Выглядел мальчишка вполне безвредно, но сначала я хотел узнать, зачем ему понадобился Этер.

– Вы не бойтесь, я друг, – серьезно ответил парень.

По-французски он говорил плохо, но мое ухо, ежедневно оскорбляемое выговором и ошибками лиц пяти национальностей, не могло угадать, какая же теперь нация бьется насмерть с языком Вольтера.

– Я ничего не боюсь, – наставительно ответил я сопляку. – А ты кто такой?

– Микеланджело.

– Буонарроти? – пошутил я.

Уж если он на кого-нибудь и походил, то не на уродливого скульптора, а на молодого Давида его работы.

– Микеланджело Оверола. – Прелестный рот изогнулся в улыбке. – Я принес американцу деньги.

– Так бы сразу и сказал. Этера нет дома. Я дежурил возле Людовика. Станнингтон куда-то пошел, не сказавшись, Исмаиля со Свеном еще не вернулись из города, а Отокар пахал в баре.

– Располагайся. Кто же прислал американцу деньги?

– Маммина возвращает с большой благодарностью… О, вот это класс! Круто! Можно посмотреть? – Восторг относился к моей сумке, которая висела в изголовье кровати.

– Можно, – великодушно разрешил я.

В этом сезоне Латинский квартал одевался в военном стиле: куртка, штаны военного покроя, высокие сапоги, а высшим шиком была помесь вещмешка с ягдташем, который носили на лямке через плечо.
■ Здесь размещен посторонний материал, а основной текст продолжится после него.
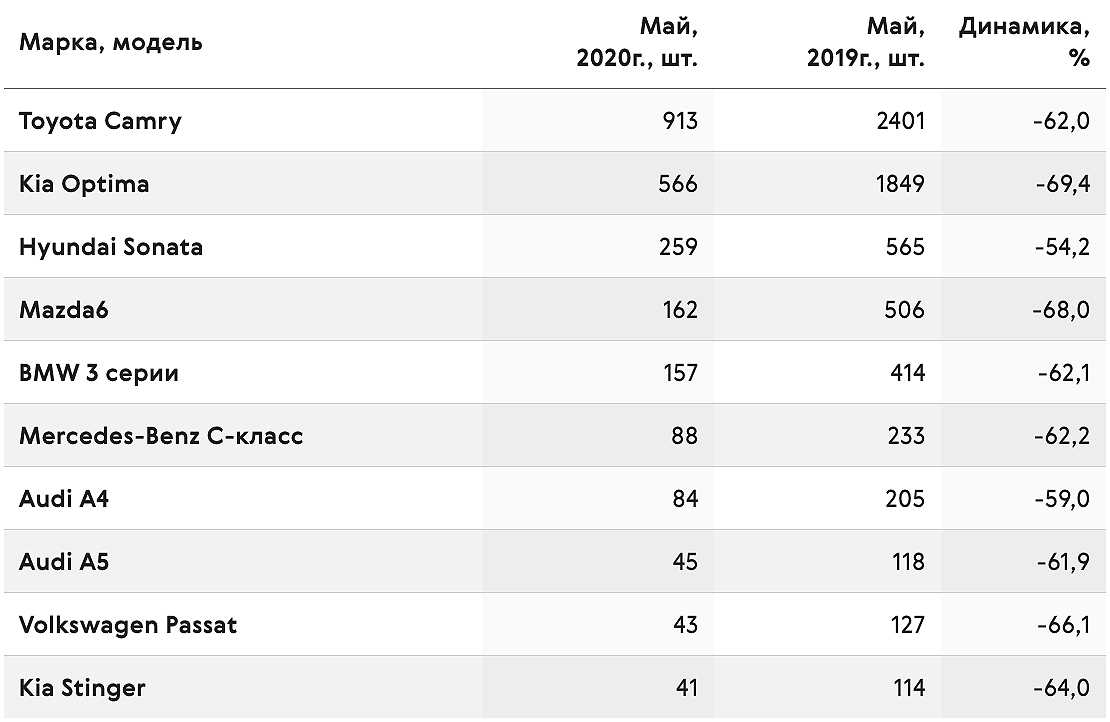Image resolution: width=1110 pixels, height=722 pixels.
Task: Select the Volkswagen Passat row label
Action: pyautogui.click(x=128, y=625)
У моей сумки верх был обшит серебристой щетинистой кабаньей шкурой, а по бокам шли два ряда газырей. Сумку в охотничьем магазине на Новом Святе в Варшаве купила мама и прислала с оказией, чтобы ребенок в далеком Париже не чувствовал себя, боже упаси, бедным родственником и не обзавелся комплексами.

– Мне надо идти, маммина велела скорее возвращаться. Я оставлю деньги у вас.

Я принял десять тысяч франков и вместе с мальчишкой вышел из дома.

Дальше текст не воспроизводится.